▸ **Yapılacak iş**:
Aşağıdaki verinin tüm satırlarını hiçbir değişiklik yapmadan çıkarın.

[Veri kümesi girdileri]
------------

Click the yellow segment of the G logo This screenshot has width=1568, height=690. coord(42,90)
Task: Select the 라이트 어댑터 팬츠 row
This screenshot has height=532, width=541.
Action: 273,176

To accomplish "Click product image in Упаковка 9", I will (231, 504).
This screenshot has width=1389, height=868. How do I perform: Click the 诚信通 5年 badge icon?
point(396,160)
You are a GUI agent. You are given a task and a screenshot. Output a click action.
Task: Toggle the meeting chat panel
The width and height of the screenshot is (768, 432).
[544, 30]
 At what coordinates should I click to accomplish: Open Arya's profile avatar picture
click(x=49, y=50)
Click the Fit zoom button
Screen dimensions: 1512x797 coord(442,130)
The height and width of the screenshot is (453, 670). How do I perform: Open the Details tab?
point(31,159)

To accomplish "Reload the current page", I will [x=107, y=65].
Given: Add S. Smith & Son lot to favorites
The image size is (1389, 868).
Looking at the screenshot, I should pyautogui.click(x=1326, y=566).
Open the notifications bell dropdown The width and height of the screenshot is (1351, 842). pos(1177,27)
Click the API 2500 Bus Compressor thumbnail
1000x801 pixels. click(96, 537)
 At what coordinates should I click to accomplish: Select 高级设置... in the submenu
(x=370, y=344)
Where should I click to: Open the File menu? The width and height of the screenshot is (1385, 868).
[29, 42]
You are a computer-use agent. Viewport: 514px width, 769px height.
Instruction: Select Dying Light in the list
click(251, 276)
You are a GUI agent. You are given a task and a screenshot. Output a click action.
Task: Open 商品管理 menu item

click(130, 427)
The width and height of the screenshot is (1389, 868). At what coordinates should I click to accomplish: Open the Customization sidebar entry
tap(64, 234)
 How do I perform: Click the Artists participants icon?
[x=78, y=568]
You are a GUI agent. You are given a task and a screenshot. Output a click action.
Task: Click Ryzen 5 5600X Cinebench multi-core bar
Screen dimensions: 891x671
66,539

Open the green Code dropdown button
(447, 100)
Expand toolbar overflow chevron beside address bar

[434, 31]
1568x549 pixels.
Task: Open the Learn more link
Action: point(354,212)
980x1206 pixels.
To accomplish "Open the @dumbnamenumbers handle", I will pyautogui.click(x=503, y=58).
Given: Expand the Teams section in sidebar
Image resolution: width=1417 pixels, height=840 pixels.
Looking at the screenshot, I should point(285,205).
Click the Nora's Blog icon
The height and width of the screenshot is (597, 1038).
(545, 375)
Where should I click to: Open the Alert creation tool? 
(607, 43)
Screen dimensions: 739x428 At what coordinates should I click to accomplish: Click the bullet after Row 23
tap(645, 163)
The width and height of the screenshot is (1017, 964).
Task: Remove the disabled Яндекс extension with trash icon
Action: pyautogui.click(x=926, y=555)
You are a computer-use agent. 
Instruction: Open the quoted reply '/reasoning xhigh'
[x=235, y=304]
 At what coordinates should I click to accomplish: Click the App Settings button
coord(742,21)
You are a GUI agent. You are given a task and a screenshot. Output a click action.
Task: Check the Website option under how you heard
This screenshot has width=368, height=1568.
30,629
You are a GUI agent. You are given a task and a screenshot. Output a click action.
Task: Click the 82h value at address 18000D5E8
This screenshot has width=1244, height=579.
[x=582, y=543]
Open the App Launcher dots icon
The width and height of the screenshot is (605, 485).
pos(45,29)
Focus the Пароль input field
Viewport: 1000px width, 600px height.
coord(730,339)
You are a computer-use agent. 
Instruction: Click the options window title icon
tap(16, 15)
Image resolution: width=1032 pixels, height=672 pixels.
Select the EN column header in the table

------------

▸ **Alıştırma çıktısı**:
Click the yellow segment of the G logo This screenshot has width=1568, height=690. coord(42,90)
Task: Select the 라이트 어댑터 팬츠 row
This screenshot has height=532, width=541.
Action: 273,176

To accomplish "Click product image in Упаковка 9", I will (231, 504).
This screenshot has width=1389, height=868. How do I perform: Click the 诚信通 5年 badge icon?
point(396,160)
You are a GUI agent. You are given a task and a screenshot. Output a click action.
Task: Toggle the meeting chat panel
The width and height of the screenshot is (768, 432).
[544, 30]
 At what coordinates should I click to accomplish: Open Arya's profile avatar picture
click(x=49, y=50)
Click the Fit zoom button
Screen dimensions: 1512x797 coord(442,130)
The height and width of the screenshot is (453, 670). How do I perform: Open the Details tab?
point(31,159)

To accomplish "Reload the current page", I will [x=107, y=65].
Given: Add S. Smith & Son lot to favorites
The image size is (1389, 868).
Looking at the screenshot, I should pyautogui.click(x=1326, y=566).
Open the notifications bell dropdown The width and height of the screenshot is (1351, 842). pos(1177,27)
Click the API 2500 Bus Compressor thumbnail
1000x801 pixels. click(96, 537)
 At what coordinates should I click to accomplish: Select 高级设置... in the submenu
(x=370, y=344)
Where should I click to: Open the File menu? The width and height of the screenshot is (1385, 868).
[29, 42]
You are a computer-use agent. Viewport: 514px width, 769px height.
Instruction: Select Dying Light in the list
click(251, 276)
You are a GUI agent. You are given a task and a screenshot. Output a click action.
Task: Open 商品管理 menu item

click(130, 427)
The width and height of the screenshot is (1389, 868). At what coordinates should I click to accomplish: Open the Customization sidebar entry
tap(64, 234)
 How do I perform: Click the Artists participants icon?
[x=78, y=568]
You are a GUI agent. You are given a task and a screenshot. Output a click action.
Task: Click Ryzen 5 5600X Cinebench multi-core bar
Screen dimensions: 891x671
66,539

Open the green Code dropdown button
(447, 100)
Expand toolbar overflow chevron beside address bar

[434, 31]
1568x549 pixels.
Task: Open the Learn more link
Action: point(354,212)
980x1206 pixels.
To accomplish "Open the @dumbnamenumbers handle", I will pyautogui.click(x=503, y=58).
Given: Expand the Teams section in sidebar
Image resolution: width=1417 pixels, height=840 pixels.
Looking at the screenshot, I should point(285,205).
Click the Nora's Blog icon
The height and width of the screenshot is (597, 1038).
(545, 375)
Where should I click to: Open the Alert creation tool? 
(607, 43)
Screen dimensions: 739x428 At what coordinates should I click to accomplish: Click the bullet after Row 23
tap(645, 163)
The width and height of the screenshot is (1017, 964).
Task: Remove the disabled Яндекс extension with trash icon
Action: pyautogui.click(x=926, y=555)
You are a computer-use agent. 
Instruction: Open the quoted reply '/reasoning xhigh'
[x=235, y=304]
 At what coordinates should I click to accomplish: Click the App Settings button
coord(742,21)
You are a GUI agent. You are given a task and a screenshot. Output a click action.
Task: Check the Website option under how you heard
This screenshot has width=368, height=1568.
30,629
You are a GUI agent. You are given a task and a screenshot. Output a click action.
Task: Click the 82h value at address 18000D5E8
This screenshot has width=1244, height=579.
[x=582, y=543]
Open the App Launcher dots icon
The width and height of the screenshot is (605, 485).
pos(45,29)
Focus the Пароль input field
Viewport: 1000px width, 600px height.
coord(730,339)
You are a computer-use agent. 
Instruction: Click the options window title icon
tap(16, 15)
Image resolution: width=1032 pixels, height=672 pixels.
Select the EN column header in the table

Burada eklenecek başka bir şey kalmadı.